وَذَا النُّونِ إِذ ذَّهَبَ مُغَاضِباً فَظَنَّ أَن لَّن نَّقْدِرَ عَلَيْهِ فَنَادَى فِي الظُّلُمَاتِ أَن لَّا إِلَهَ إِلَّا أَنتَ سُبْحَانَكَ إِنِّي كُنتُ مِنَ الظَّالِمِينَ فَاسْتَجَبْنَا لَهُ وَنَجَّيْنَاهُ مِنَ الْغَمِّ وَكَذَلِكَ نُنجِي الْمُؤْمِنِينَ

”Dan (ingatlah kisah) Dzun Nun (Yunus), ketika ia pergi dalam keadaan marah, lalu ia menyangka bahwa kami tidak akan mempersemptnya (menyulitkannya). Maka ia menyeru dalam keadaan yang sangat gelap,’bahwa tidak ada sesembahan (yang berhak disebah) selain Engkau, maha Suci Engkau. Sesungguhnya aku adalah termasuk orang-orang yang zalim.’ Maka Kami telah memperkenankan do’anya dan menyelamatkannya dari kedukaan. Dan demikian Kami selamatkan orang-orang yang beriman.”(QS. Al-Anbiya: 87-88)


Tawassul yang bid’ah

Pertama : Tawassul dengan kedudukan Nabi shallallahu ’alaihi wa sallam atau kedudukan orang selain beliau.
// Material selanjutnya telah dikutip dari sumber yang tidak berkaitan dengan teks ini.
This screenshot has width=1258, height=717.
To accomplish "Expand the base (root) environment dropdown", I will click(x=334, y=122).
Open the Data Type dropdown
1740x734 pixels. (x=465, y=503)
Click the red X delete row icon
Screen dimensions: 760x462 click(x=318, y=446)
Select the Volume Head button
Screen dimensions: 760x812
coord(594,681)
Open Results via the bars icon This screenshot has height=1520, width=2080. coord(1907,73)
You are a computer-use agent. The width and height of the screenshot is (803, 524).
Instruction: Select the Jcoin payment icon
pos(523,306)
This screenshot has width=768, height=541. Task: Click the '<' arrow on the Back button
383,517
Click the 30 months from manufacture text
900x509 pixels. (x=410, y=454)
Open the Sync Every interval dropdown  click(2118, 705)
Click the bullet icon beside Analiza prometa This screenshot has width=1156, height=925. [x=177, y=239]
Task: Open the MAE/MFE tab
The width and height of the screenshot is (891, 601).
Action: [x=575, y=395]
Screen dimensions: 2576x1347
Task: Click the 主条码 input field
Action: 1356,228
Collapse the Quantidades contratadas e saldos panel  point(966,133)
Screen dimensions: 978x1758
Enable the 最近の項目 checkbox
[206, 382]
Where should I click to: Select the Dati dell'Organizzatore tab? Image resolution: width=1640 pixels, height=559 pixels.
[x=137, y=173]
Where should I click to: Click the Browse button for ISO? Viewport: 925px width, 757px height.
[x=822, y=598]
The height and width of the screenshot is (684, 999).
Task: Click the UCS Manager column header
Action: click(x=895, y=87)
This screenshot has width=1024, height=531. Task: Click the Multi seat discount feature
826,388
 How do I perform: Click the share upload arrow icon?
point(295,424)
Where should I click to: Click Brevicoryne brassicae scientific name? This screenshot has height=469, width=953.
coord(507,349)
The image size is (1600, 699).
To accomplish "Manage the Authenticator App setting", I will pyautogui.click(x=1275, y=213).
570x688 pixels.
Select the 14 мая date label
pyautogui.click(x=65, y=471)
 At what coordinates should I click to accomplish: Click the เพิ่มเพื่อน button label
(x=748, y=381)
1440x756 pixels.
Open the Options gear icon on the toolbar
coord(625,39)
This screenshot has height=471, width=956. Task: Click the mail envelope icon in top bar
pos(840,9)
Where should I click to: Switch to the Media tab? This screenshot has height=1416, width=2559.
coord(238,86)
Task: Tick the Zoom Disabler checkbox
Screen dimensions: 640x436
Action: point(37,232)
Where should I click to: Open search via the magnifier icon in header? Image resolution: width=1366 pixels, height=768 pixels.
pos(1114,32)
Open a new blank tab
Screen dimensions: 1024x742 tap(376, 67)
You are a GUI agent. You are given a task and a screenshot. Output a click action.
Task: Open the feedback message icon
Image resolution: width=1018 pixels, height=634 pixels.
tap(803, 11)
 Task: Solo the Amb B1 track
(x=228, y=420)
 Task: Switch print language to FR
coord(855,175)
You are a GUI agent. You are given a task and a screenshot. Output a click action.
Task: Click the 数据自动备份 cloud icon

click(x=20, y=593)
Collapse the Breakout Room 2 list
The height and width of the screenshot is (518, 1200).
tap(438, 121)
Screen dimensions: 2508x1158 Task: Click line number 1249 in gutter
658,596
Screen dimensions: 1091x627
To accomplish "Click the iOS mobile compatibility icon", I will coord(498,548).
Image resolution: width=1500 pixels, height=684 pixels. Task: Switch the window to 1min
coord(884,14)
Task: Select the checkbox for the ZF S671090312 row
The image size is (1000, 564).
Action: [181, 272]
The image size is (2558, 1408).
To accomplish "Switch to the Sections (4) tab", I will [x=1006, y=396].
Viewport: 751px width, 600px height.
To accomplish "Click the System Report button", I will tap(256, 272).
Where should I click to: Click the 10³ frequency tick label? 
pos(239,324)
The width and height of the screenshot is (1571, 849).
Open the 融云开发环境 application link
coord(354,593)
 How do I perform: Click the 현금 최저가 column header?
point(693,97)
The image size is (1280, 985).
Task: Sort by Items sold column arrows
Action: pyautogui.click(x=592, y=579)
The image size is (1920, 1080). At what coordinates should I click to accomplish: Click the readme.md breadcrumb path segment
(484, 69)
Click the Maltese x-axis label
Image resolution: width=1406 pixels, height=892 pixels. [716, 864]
Dalam shahih Bukhari terdapat hadits, “Dari Anas bin Malik, bahwasannya Umar bin Khaththab radhiyallahu ’anhu jika terjadi kekeringan, maka beliau berdo’a agar diturunkan hujan dengan bertawassul melalui perantaraan (do’a) al-‘Abbas bin Abdul Muthallib. Umar berkata,’Ya Allah dahulu kami bertawassul dengan nabi kami hingga Engkau menurunkan hujan kepada Kami. Dan sekarang kami bertawassul dengan paman nabi kami, maka turunkanlah hujan kepada kami’. Kemudian turunlah hujan.” (HR.Bukhari 1010)

Maksud bertawassul dengan Nabi shallallahu ’alaihi wa sallam bukanlah “Bertawassul dengan menyebut nama Nabi shallallahu ’alaihi wa sallam atau dengan kedudukannya sebagaimana persangkaan sebagian orang. Akan tetapi maksudnya adalah bertawassul dengan do’a Nabi shallallahu ’alaihi wa sallam. Oleh karena itu ketika Nabi shallallahu ’alaihi wa sallam telah wafat, para sahabat tidak bertawassul dengan nama atau keddukan Nabi, akan tetapi bertawassul dengan do’a paman Nabi shallallahu ’alaihi wa sallam –yaitu ‘Abbas- yang saat itu masih hidup.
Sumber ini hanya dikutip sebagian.